Task:
Lines containing "Image" should be pulled from the material below.
*** Records to use Section Begins ***
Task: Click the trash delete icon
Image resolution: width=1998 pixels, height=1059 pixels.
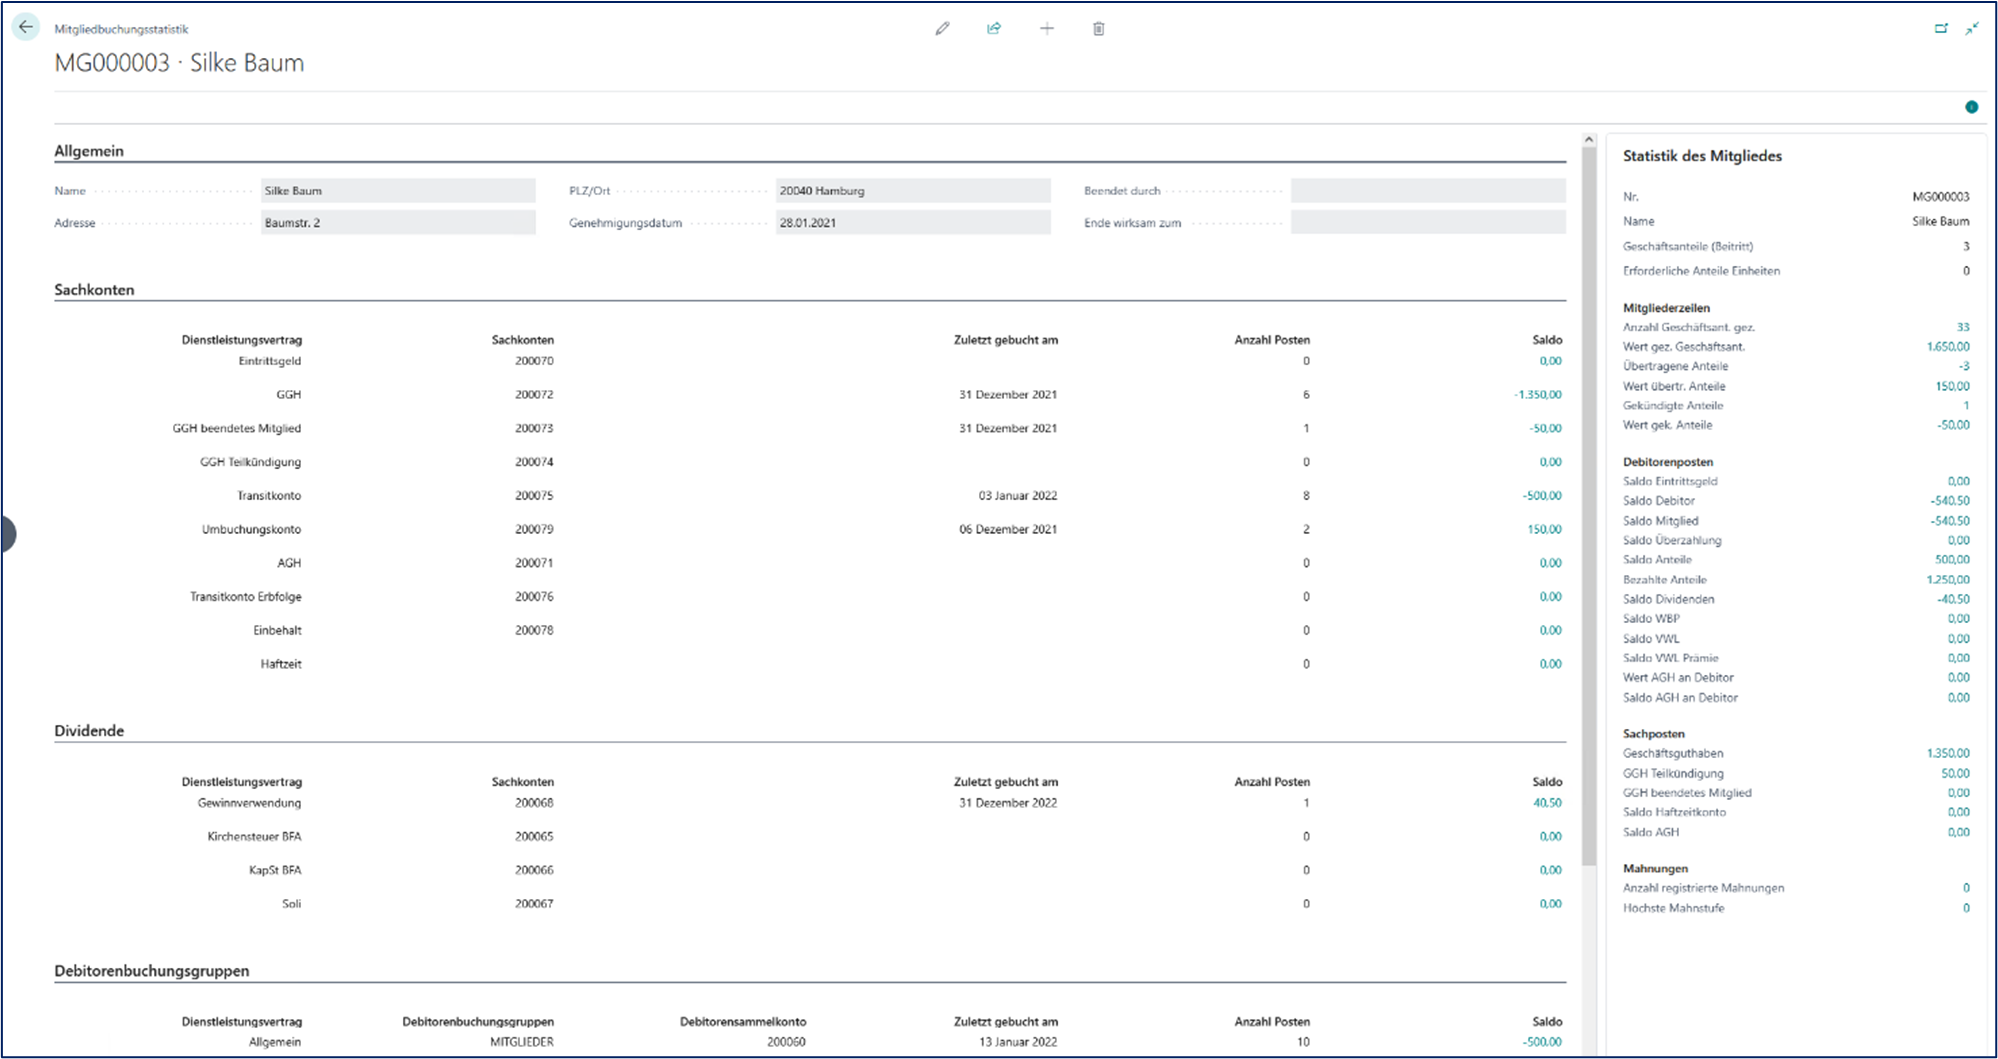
*** Records to use Section Ends ***
*** Records to use Section Begins ***
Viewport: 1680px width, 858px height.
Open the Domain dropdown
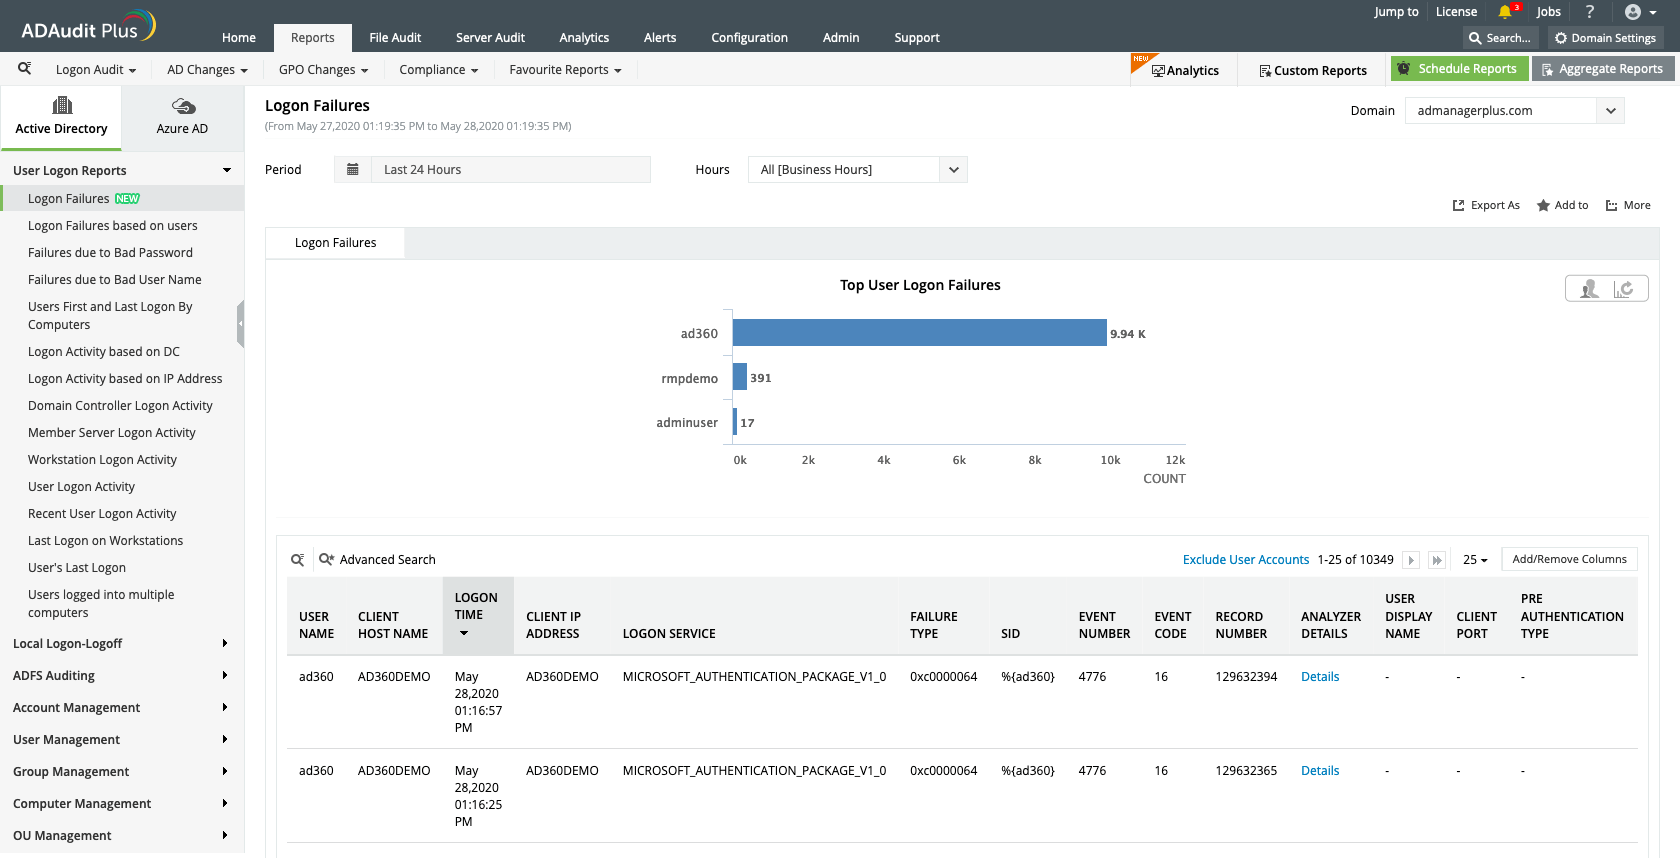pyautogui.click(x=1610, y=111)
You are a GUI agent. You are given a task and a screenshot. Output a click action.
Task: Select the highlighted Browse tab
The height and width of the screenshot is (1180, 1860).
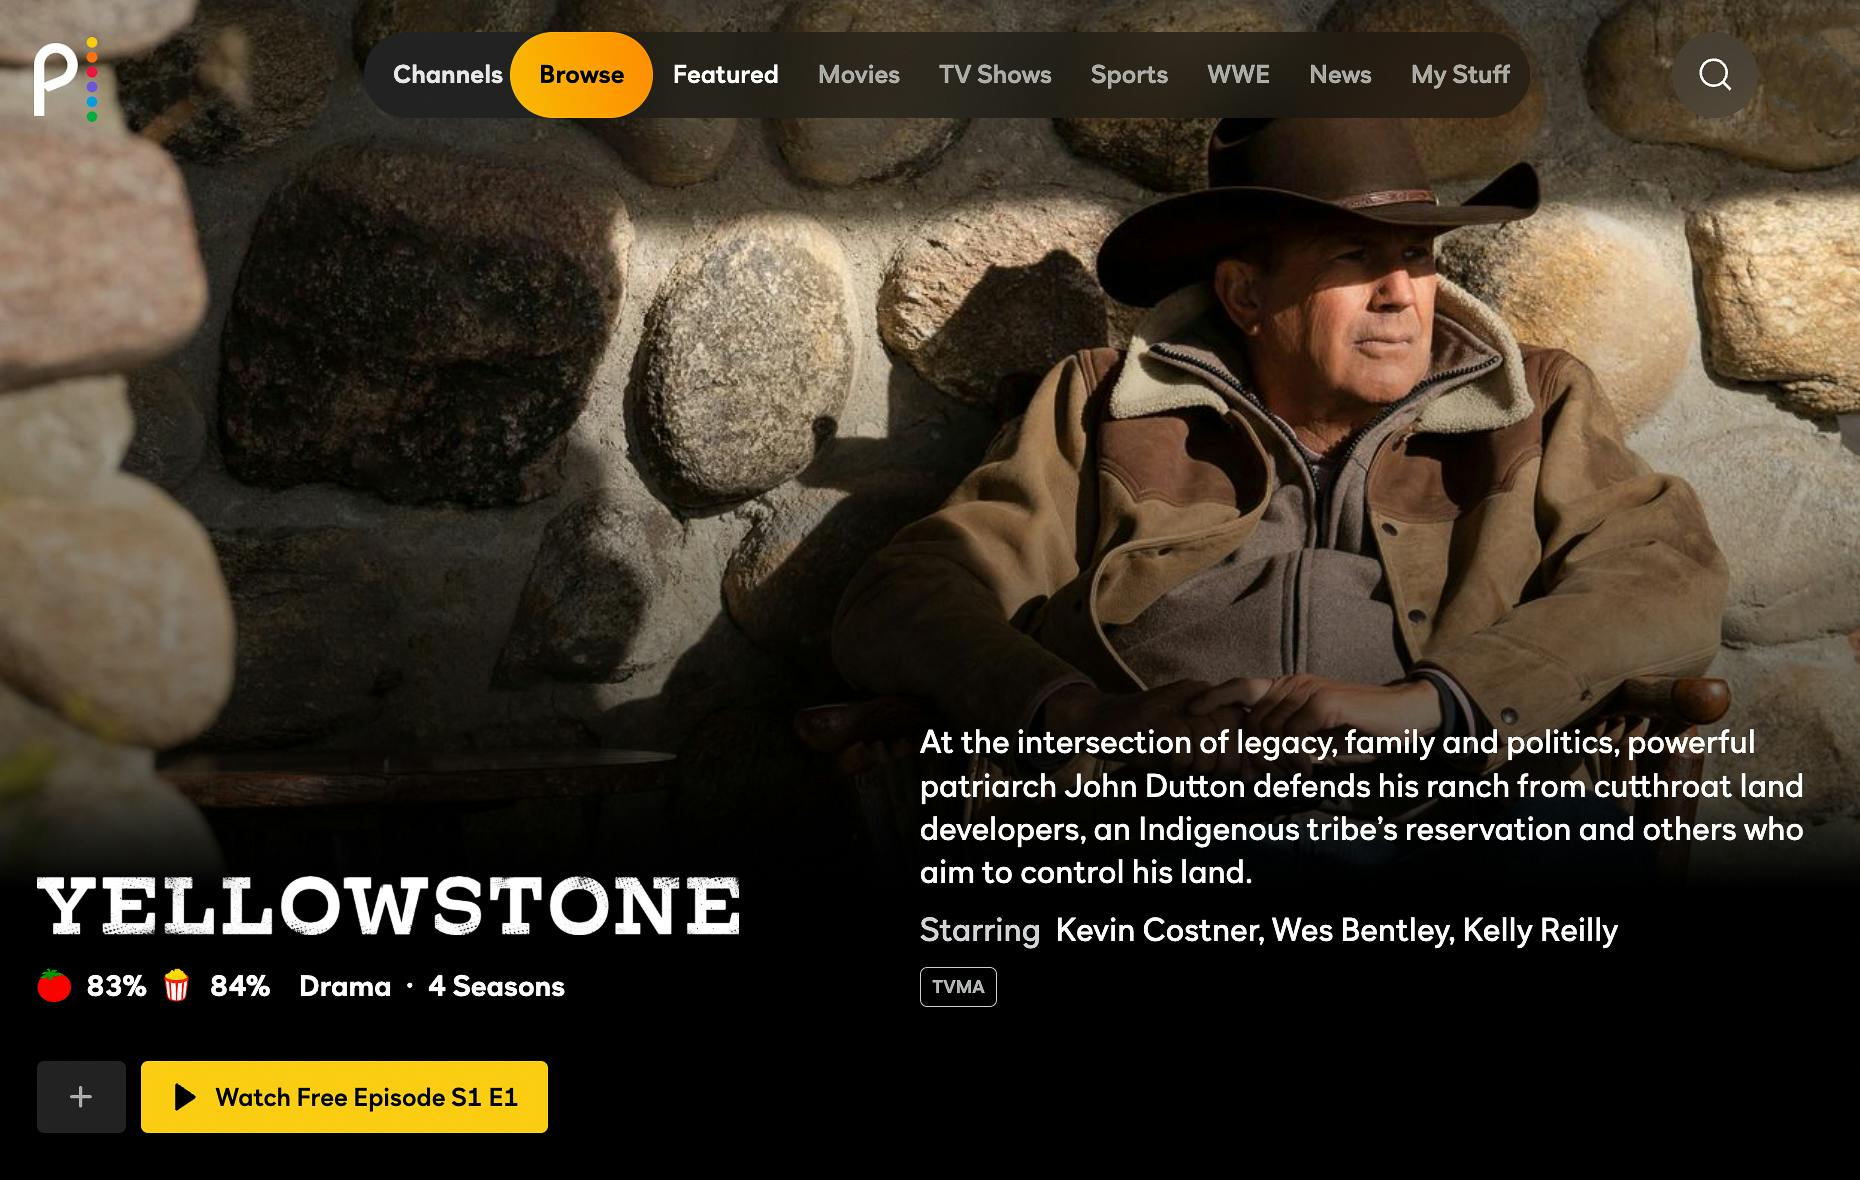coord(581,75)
*** Records to use Section Ends ***
*** Records to use Section Begins ***
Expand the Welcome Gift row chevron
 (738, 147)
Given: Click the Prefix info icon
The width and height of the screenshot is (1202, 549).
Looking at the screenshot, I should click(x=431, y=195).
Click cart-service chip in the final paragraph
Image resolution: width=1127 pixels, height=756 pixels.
*** Records to use Section Ends ***
Exercise result:
Image resolution: width=1998 pixels, height=1059 pixels.
Image resolution: width=1127 pixels, height=756 pixels.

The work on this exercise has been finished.